There was a group of people, I think I was in a tour group or something. And we were standing outside black double doors. A guide told us it was the door to God. He said something about not entering because most people could not survive. But I went in.
I opened the door and i was in a corridor. The first floor was wack. I'd have to draw it to really explain it. I could go down a left or right corridor but both lead me back to exactly where I was. So it was like the room had 4 corridors. But 2 of them were exactly the same. The 2 side corridors kept leading to the same place. The one that was the same was where I entered from. The door behind me, a big black double door with brass hinges and knobs, and stairs leading up on the other wall.
I went up the stairs and on this floor there was no gravity in some places. I would walk and all of a sudden I would shoot up. And get stuck near the ceiling in a corner against the wall. I got scared. But I kept moving. At times I was speeding, slowing, floating up, dropping down. I kept going and then I came to another floor.
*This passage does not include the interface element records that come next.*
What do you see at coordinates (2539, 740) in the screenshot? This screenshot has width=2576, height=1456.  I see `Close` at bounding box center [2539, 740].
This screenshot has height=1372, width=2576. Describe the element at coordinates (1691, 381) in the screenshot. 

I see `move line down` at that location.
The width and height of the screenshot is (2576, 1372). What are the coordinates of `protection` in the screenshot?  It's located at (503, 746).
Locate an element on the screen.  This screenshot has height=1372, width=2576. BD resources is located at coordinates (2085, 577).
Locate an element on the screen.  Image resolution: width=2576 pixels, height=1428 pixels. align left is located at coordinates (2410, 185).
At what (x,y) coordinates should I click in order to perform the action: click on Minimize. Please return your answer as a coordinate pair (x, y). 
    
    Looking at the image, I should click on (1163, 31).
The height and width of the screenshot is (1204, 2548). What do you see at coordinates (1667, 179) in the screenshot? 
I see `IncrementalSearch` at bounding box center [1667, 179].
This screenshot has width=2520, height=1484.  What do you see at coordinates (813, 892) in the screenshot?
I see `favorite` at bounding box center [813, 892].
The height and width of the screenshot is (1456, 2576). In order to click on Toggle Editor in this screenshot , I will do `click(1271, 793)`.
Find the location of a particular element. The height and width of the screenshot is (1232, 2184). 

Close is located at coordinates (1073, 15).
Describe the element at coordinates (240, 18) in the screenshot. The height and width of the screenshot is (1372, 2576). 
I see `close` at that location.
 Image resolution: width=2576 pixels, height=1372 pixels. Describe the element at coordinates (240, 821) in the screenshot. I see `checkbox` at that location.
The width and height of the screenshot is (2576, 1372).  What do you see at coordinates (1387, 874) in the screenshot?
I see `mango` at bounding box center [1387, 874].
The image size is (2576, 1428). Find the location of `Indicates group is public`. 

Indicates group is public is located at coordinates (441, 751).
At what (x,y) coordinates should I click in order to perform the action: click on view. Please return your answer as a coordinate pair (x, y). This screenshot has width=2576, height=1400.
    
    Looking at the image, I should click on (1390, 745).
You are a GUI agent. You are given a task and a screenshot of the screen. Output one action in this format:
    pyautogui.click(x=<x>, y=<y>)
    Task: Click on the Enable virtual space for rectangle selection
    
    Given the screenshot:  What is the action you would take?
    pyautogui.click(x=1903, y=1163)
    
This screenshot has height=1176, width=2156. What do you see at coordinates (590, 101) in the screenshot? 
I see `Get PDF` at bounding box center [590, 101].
Here there were these vibrating machine like things and it attached to my head. Don't know how, hazy here... But I remember amazing music playing. And the machine vibrated along my skull and neck in sync with the music. The massage was amazing..
I got stuck on that floor and then I woke up.
Okay, now here it gets even weirder. I told a friend about the dream I had. And I said someone could actually make that machine into a product one day... And he says he's already heard crazy stories from reputable sources that something like that has been made. It's this thing called a "god box!"
I was dreaming that I was getting some work done on my laptop. Something simple. Like open up Opera and check my mail. I carried my laptop to a new place because I wasn't getting any service in my room. As soon as my wireless card detected a network something went nuts.
The laptop started downloading everything it could off the network. The 8 GB hard drive filled up in less than a minute right in front my eyes and I couldn't do anything to stop it. And since the hard drive was so full there wasn't enough memory for any of the programs to function. I was stuck. The laptop wouldn't shut down, it wouldn't start up without struggling and I couldn't think of a way to erase all the garbage that was ruining my laptop.
I feel like the laptop in the dream represents my state of mind right now. Still drained of all energy and memory.
Just had a very strange funny dream.
In the dream I was mad tight with JLo and basically chilling with her for the day. Weeeird! I don't like JLo and barely listen to her music! But the way she was acting with me in dream... word that comes to mind: comfortable.
Last night the whole gang came over to my place, since my parents are in Hawaii. Pretty good night! I talk way too much but I'm also deprived all day since I work at a Chinese office. I didn't really feel like it, but we played scrabble. I get too competitive with that game... I won, again.